• REQUIRED ACTION: Would you return the entries below exactly from the line containing "Switch to the Cooling Fans tab" onward, ending with the final line and including it, and nothing else?

• DATA FOR THIS EXERCISE:
● ● ● ● ●

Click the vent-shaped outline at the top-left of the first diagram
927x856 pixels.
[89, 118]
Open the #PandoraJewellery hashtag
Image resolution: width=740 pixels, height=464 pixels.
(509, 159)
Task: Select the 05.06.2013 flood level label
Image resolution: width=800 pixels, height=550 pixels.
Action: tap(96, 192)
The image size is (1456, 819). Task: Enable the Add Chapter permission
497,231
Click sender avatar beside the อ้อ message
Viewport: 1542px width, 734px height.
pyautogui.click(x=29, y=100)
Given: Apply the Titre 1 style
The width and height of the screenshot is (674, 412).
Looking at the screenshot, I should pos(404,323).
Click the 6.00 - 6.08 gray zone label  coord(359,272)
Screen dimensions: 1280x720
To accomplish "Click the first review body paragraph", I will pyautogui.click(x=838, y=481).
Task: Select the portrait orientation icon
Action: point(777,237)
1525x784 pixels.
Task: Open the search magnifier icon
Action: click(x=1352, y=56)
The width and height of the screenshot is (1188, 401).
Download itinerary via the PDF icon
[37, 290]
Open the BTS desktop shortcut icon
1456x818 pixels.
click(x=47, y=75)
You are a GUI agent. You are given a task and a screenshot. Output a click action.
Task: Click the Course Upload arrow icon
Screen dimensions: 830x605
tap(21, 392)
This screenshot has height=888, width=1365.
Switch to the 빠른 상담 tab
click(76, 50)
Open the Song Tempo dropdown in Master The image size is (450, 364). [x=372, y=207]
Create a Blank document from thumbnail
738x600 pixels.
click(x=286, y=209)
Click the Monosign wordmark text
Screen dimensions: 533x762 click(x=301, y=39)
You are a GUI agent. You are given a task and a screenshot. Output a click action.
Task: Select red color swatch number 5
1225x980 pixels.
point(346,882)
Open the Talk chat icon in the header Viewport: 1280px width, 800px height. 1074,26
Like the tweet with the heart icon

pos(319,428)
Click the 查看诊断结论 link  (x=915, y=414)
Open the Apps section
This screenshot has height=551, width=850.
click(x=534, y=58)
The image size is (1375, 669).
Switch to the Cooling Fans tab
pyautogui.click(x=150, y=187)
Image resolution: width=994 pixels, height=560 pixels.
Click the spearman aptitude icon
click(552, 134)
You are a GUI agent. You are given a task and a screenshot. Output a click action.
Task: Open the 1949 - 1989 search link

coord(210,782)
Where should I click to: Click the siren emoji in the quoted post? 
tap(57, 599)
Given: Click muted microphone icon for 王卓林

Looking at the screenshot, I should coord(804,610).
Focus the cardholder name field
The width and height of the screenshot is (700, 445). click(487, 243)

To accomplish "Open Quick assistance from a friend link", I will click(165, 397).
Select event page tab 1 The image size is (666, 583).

● ● ● ● ●

• RESPONSE AREA:
Switch to the Cooling Fans tab
pyautogui.click(x=150, y=187)
Image resolution: width=994 pixels, height=560 pixels.
Click the spearman aptitude icon
click(552, 134)
You are a GUI agent. You are given a task and a screenshot. Output a click action.
Task: Open the 1949 - 1989 search link

coord(210,782)
Where should I click to: Click the siren emoji in the quoted post? 
tap(57, 599)
Given: Click muted microphone icon for 王卓林

Looking at the screenshot, I should coord(804,610).
Focus the cardholder name field
The width and height of the screenshot is (700, 445). click(487, 243)

To accomplish "Open Quick assistance from a friend link", I will click(165, 397).
Select event page tab 1 The image size is (666, 583).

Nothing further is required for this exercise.